I don’t know about you, but every morning when I sit at my desk with a cup of coffee, I say a little prayer of thanks. Why? Because my office (and hopefully yours too) doesn’t have a policy against shopping online. I spend the first 30 minutes of the day scrolling through my Facebook timeline to check out what the crazy-wild world of online shopping has to offer. Which is how I stumbled upon Okhai.

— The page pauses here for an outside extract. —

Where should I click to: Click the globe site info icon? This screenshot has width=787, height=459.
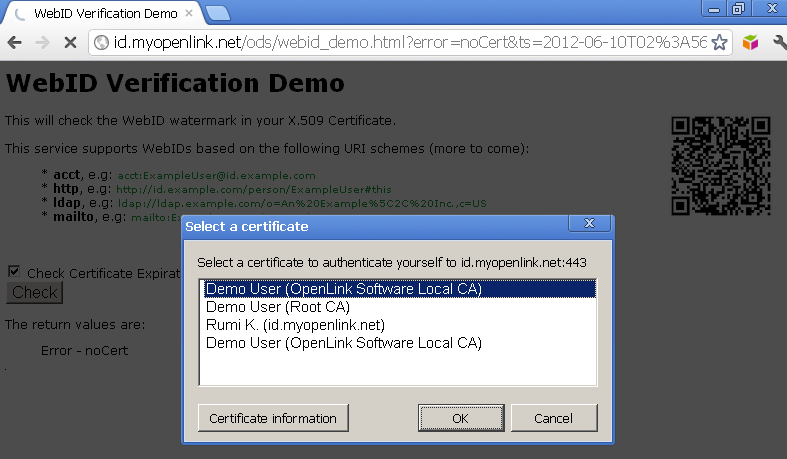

It’s not often that you come across a post that reads, ‘Working Women for Working Women.’ Especially when you’re talking about clothes. Now call it an occupational hazard, but I’m wont to bypassing the SHOP tab and head straight to ABOUT US when I chance upon an interesting brand. The whys and hows of a new brand, the reason behind entering what is already a saturated arena and where a statement like Working Women for Working Women stems from – these are stories worth reading.
They come in all shapes and sizes—from Beyoncé to Mindy Kaling, Hillary Clinton to Indra Nooyi. And in the village of Mithapur, in Okhamandal, Gujrat, the #BossLady comes in the shape of Ramiben Karamta. This 33-year-old has been a key member of Okhai for over a decade. Like all successful working women, Ramiben’s work attire is on point. She wears the traditional Rabari outfit of a full skirt, cropped blouse, dupatta and eyeball-grabbing jewellery with as much style as a city-bred woman would wear her Zara-bought pantsuit. That’s where the dissimilarity ends though. Ramiben has the marketing and business know-how of a B-school grad. Her roots have given her adroitness at applique and embroidery—women in the community spend hours labouring to create carpets and bedsheets that are used to decorate the house or accumulated for the bridal dowry.
At Okhai, Ramiben harnesses this local talent with entrepreneurial flair. “Before Okhai, our craft was only a hobby,” she says, “But the training and the exposure we have received while travelling to places like Delhi, Bangalore and Ahmedabad has given us insights on consumer demand. Now we know what materials, colours, fabrics and products will work in these places at a given time of the year.”
The womenfolk of the Rabari tribe live their lives indoors, working as a community on these embroidered and appliqued products while their husbands work at the chemical plants set up in the region by Tata. Okhai, promoted by Tata Chemicals Society for Rural Development, gives them a chance to turn their craft into a source of income. The idea is to make them financially independent, and Ramiben put herself up to the task. “The biggest challenge while setting up Okhai was to get these women out of their homes,” this #BossLady explains. “To them, the idea of being employed and earning an income was inconceivable as they are so accustomed to depending on their husbands for income. They’ve spent their lives staying indoors and were sceptical of stepping out initially.”It’s a challenge we face even today, be it in Mithapur or in Mumbai.
Before Okhai, our craft was only a hobby, but the training and the exposure we have received while travelling to places like Delhi, Bangalore and Ahmedabad has given us insights on consumer demand. Now we know what materials, colours, fabrics and products will work in these places at a given time of the year.
Ramiben Karamta, Okhai.
They Mean Business
Let it be said that the 400 members of Okhai mean business. They have strong systems and processes in place and know their markets inside out. When women are inducted to Okhai, they are graded on their skill sets and work in their allotted sects. From bedsheets and home furnishing to women’s apparel and accessories, Okhai covers the gamut and a quick scroll through their one- year-old e-commerce site is enough to testify this.
Ramiben’s Self Help Group consists of skilled and well-trained artisans, working their way to financial independence. “These women are breadwinners and have financially contributed paying off loans and building their houses,” Ramiben adds, “They’re putting their children through school and contributing to the home economy, thereby alleviating the burden from their husbands. Many women who had to commute to far off places in search of labour now work from their homes and can balance their professional and personal lives much better.”
As a working woman myself, knowing that a workwear staple, like a kurta, is the reason for another woman’s financial liberty is comforting. I don’t know if Hillary Clinton will win this presidential election (she just might) or if we might have wage equality by 2020, but what I do know is what Tina Fey has taught me: “B*tches get stuff done.” So let’s make this year about #WorkingWomenForWorkingWomen (#WWFWW, maybe?) already.